Published online by Cambridge University Press: 21 August 2019
In 1227 a priest, known today as Henry of Livonia, finished writing a history of events in his part of the world (the modern Baltic states of Latvia and Estonia) during the previous thirty or so years. His chronicle, by far the best of the written sources for the conquest and conversion of the pagan peoples of the region by military and missionary forces largely coordinated by the recently founded Latin church of Riga, is one of the most important of all sources for the conduct of war in the European Middle Ages. What Henry wrote about sieges and battles is undoubtedly valuable; these encounters were the action highlights of war and as such have long been of interest to medieval chroniclers and modern military historians. But rather less attention has hitherto been paid to what he wrote about the more mundane subject of raiding – almost certainly the most common form of warfare throughout the Middle Ages, and probably throughout most of world history too. As the first European author to describe what previous chroniclers had either disregarded as unremarkable routine or had, in twelfth-century England, treated rhetorically as barbaric atrocity, his insider's account of the early thirteenth-century conquest of Estonia, an unusually dispassionate narrative of raid and counter-raid, offers revealing insights into the obscure subject of the conduct of war in earlier centuries.
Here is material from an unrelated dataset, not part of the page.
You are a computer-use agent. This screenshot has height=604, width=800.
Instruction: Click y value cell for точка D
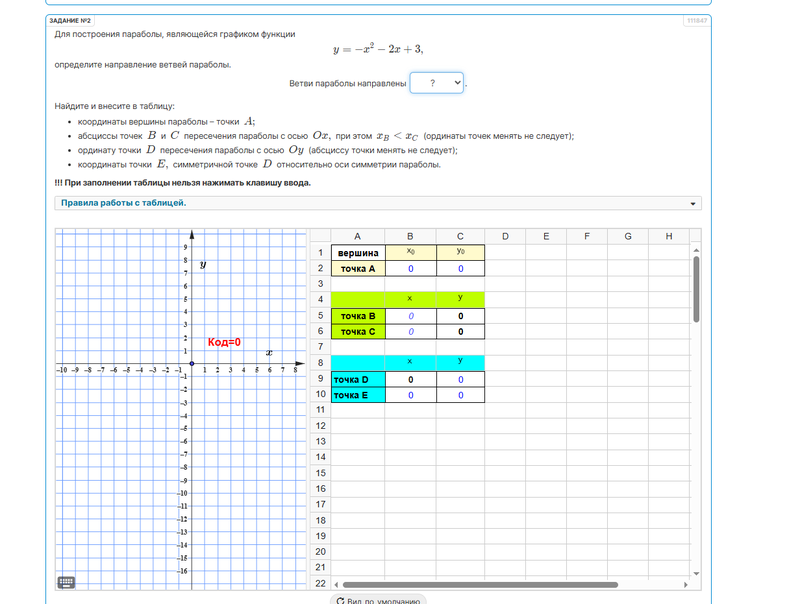(x=460, y=380)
Henry and the Church of Riga
Nothing is known about Henry's earlier life apart from what can be inferred from his chronicle. This suggests that, no matter whether his parents were German or not, he was educated in north Germany, perhaps in the Magdeburg region and/or the monastery of Segeberg in Holstein, and that he entered the Baltic region in the service of Albert of Buxtehude, bishop of Riga/Livonia, probably in 1205, the year from which his narrative became noticeably more detailed.3 In 1208 he was made a priest and was sent to minister to the newly-baptized Letts living in the valley of the Ümera (Jumar), a tributary of the river Gauja (Aa), to the northeast of Riga. Here, right on the frontier of Latin Christendom, he was, in his own words, “exposed to many dangers.” In 1211 Estonian raiders burned his church down; in 1223 they plundered or burned his crops, houses, and belongings and stabled their horses in his (by now stone-built?) church.